そして4月にオーストラリアに戻ってきて、現在Bundabergという町のDive Centerで、インストラクターをAirlie Beachで一緒に取った人と2人で働いています。この町はピッキングで有名な町で、日本人の人達はピッキングをして働いています。でもダイビングではあまり多くの人に知られていませんが、Great Barrier Reefの最南端のポイントLady eliottoやLady muscpaueに行く事ができて、そこは自然もたくさんあり、海もすごくきれいです。そして今、僕達の他の日本人スタッフはビジネスビザを取得して外人スタッフと協力しながら、たくさんの人達にBundabergの良さを知ってもらおうと毎日頑張っています。
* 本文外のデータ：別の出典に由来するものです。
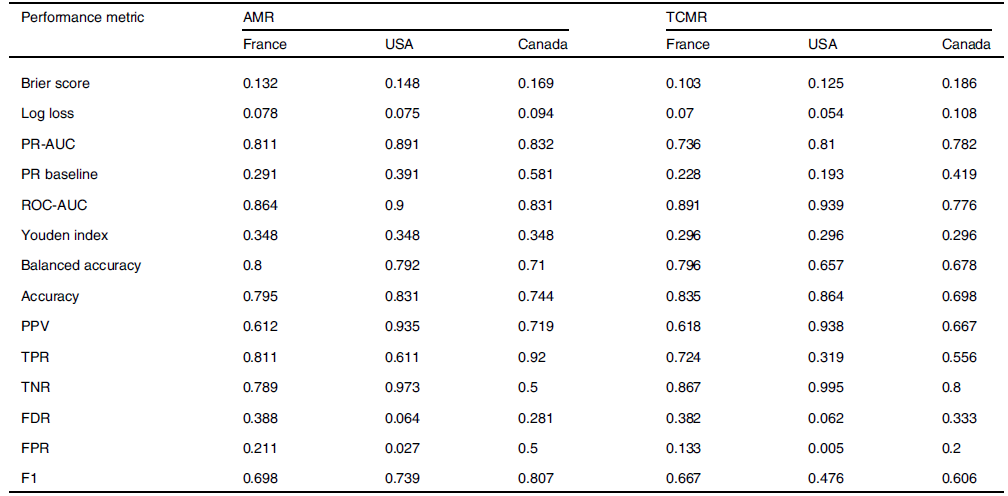Click the USA header under TCMR
1008x496 pixels.
[823, 44]
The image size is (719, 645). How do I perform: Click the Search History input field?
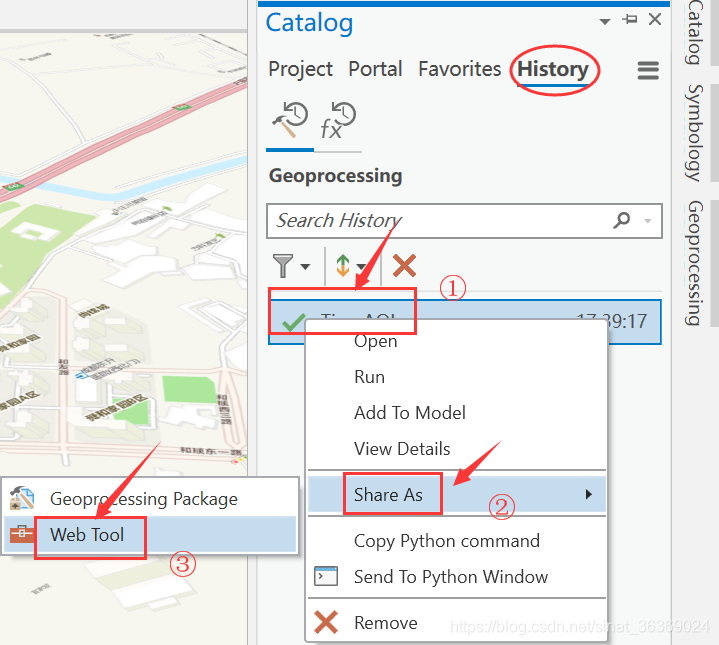pyautogui.click(x=440, y=220)
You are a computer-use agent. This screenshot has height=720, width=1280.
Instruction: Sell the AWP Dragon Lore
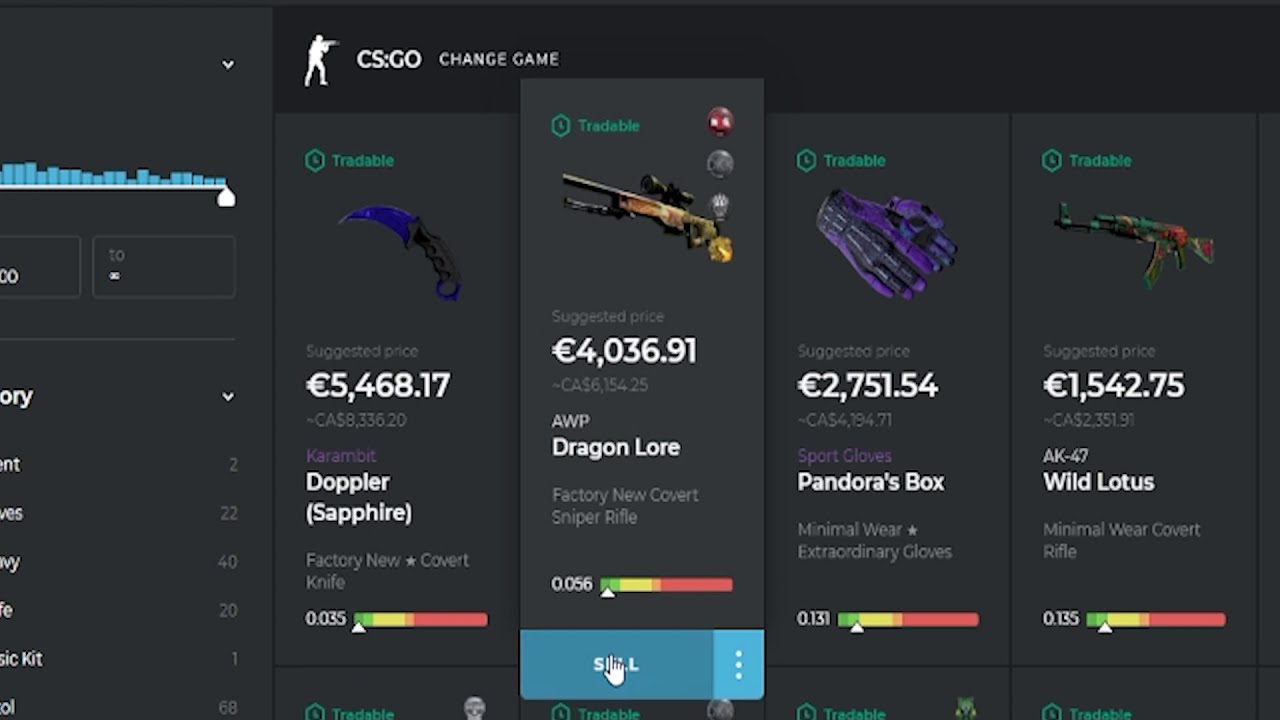click(616, 665)
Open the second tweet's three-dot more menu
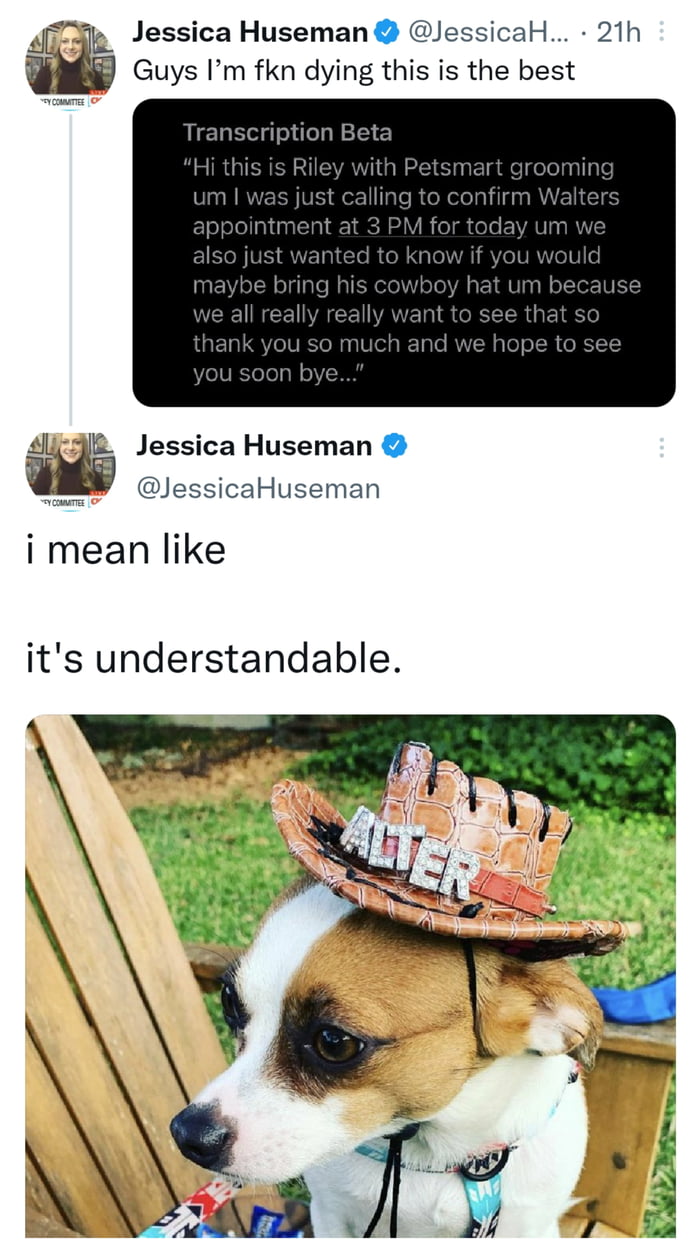This screenshot has height=1245, width=700. [x=661, y=447]
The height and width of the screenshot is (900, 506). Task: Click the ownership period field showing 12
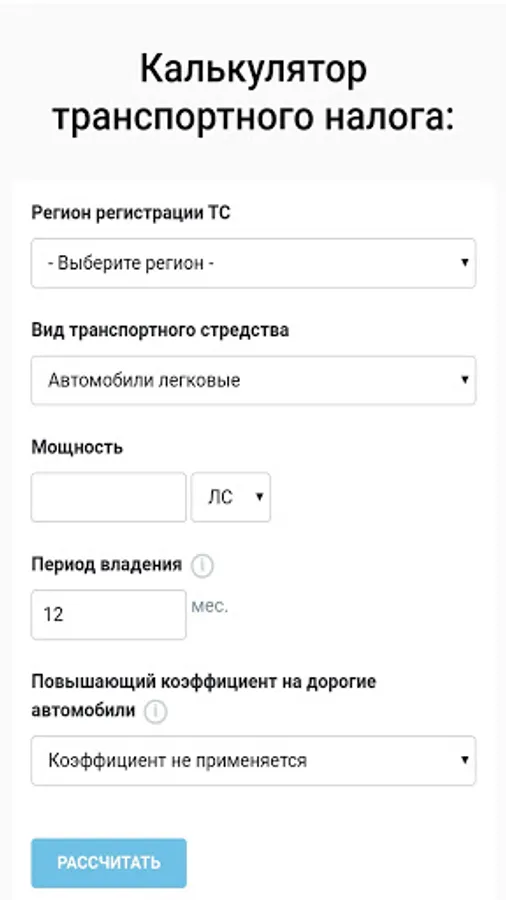[108, 615]
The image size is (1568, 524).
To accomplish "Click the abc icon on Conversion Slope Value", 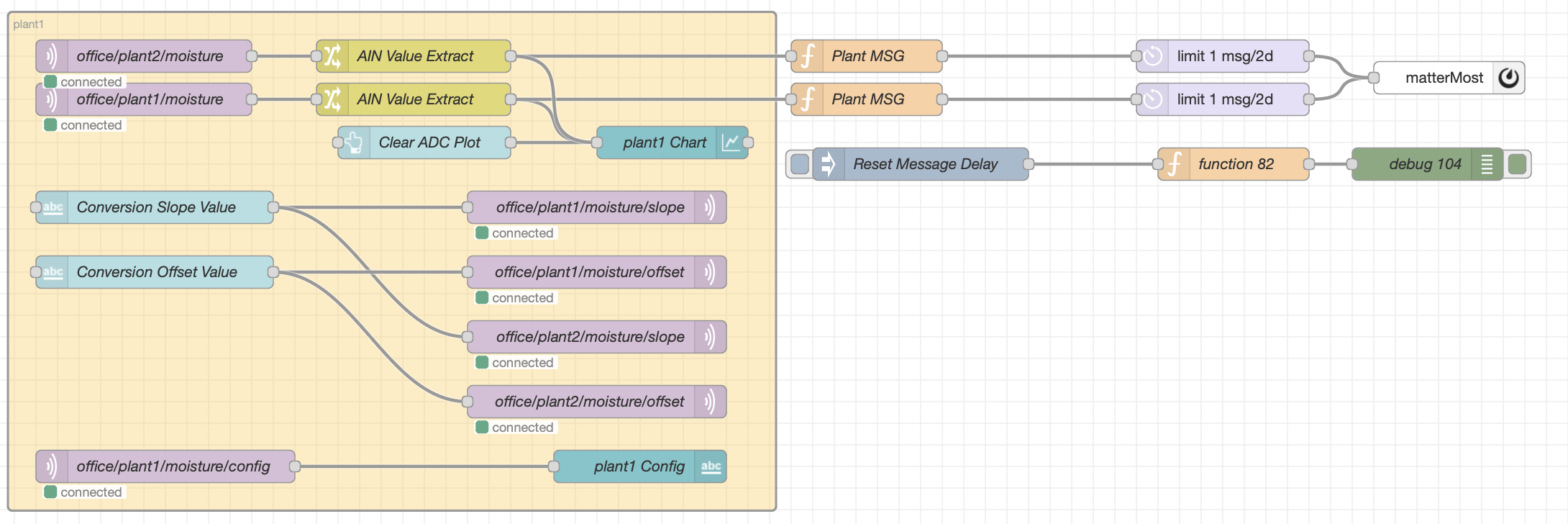I will (53, 207).
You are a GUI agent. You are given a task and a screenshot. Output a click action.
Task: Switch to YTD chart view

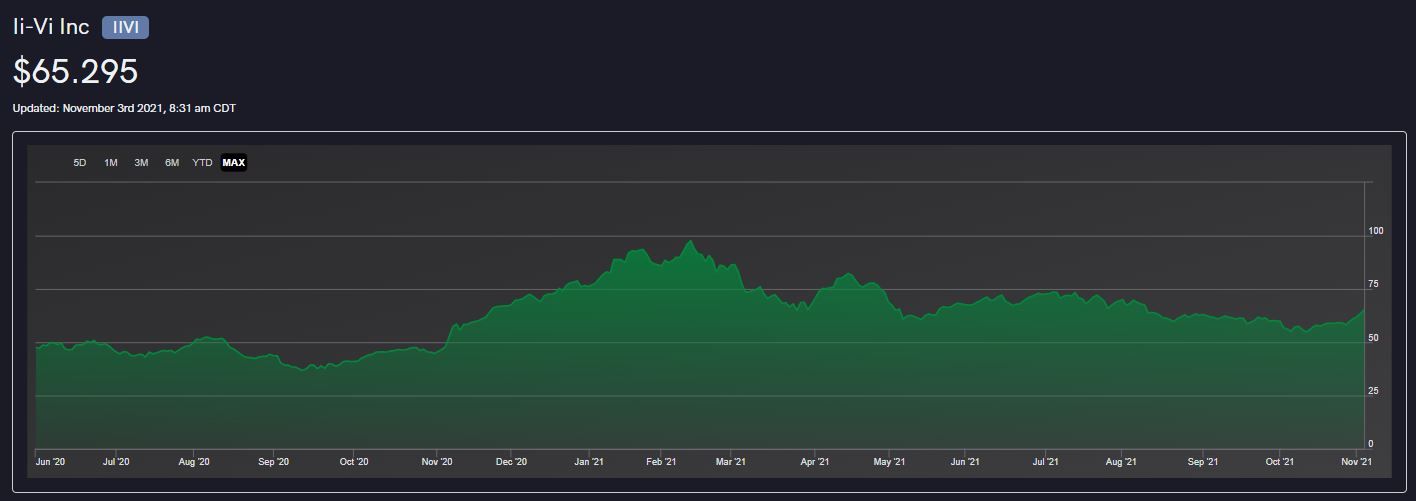[202, 163]
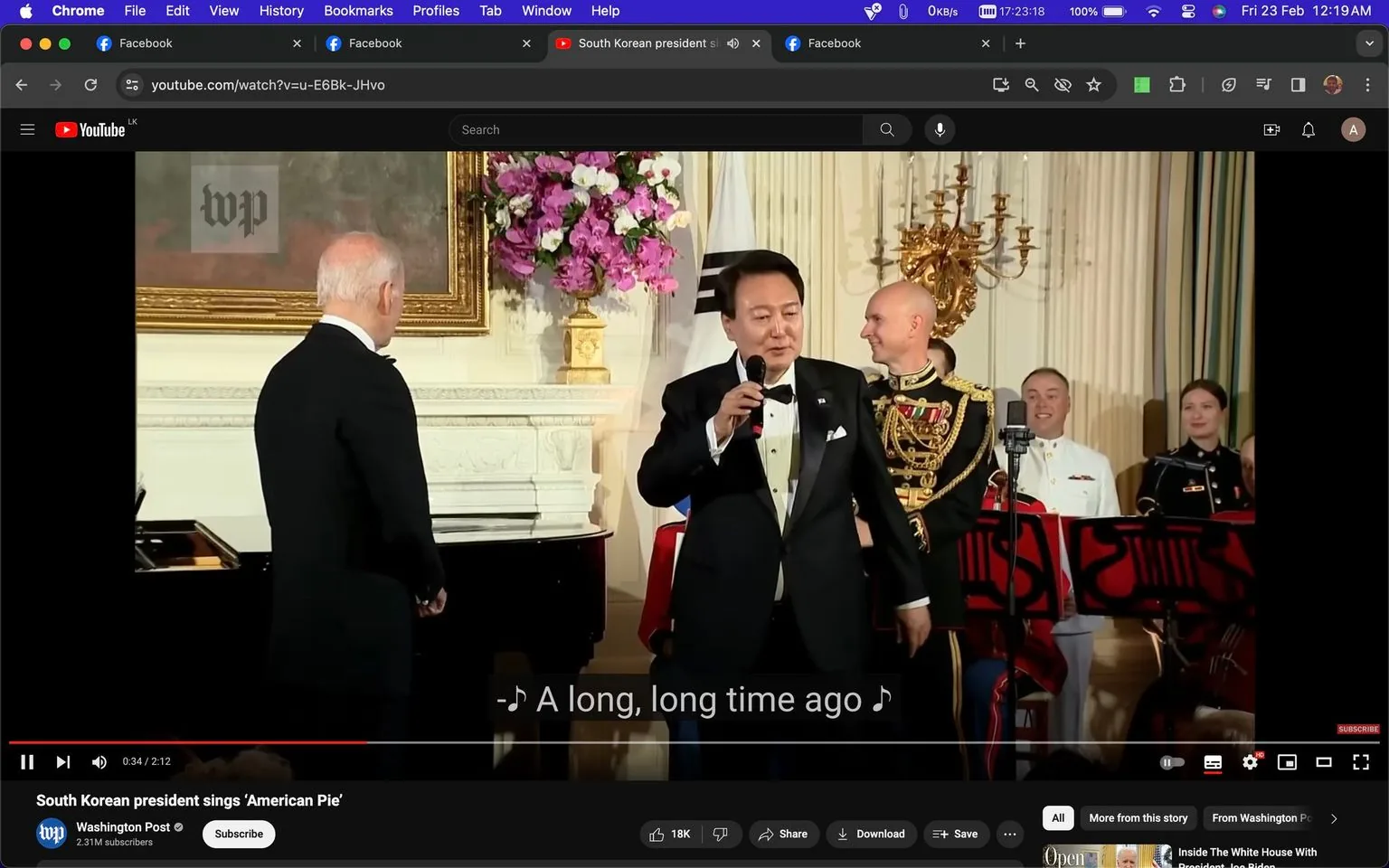
Task: Enable Miniplayer mode
Action: 1287,761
そして第2の海外生活をBundabergでスタートさせようとしています。
取敢ず僕のワーホリ生活はこんな感じですが、ワーホリの生活を楽しくするも駄目にするも全部自分次第でどうにでもなります。これは僕が身をもって体験しました。そして自分とは全く違う目的でオーストラリアに来ている人達もたくさんいるので、そういう人達と話すのもすごく楽しいですし、オーストラリアを1周している人達と運良く会って、話しをして自分が行った事のない町の話しを聞くのも楽しいです。今は、ワーホリでこういう生活していろんな事を経験して本当に来て良かったと思います。
だから海外でこういう経験をするチャンスを与えてくれた家族をはじめ日本での友達、そしてオーストラリアに来て知り合ったたくさんの人達に心から感謝しています。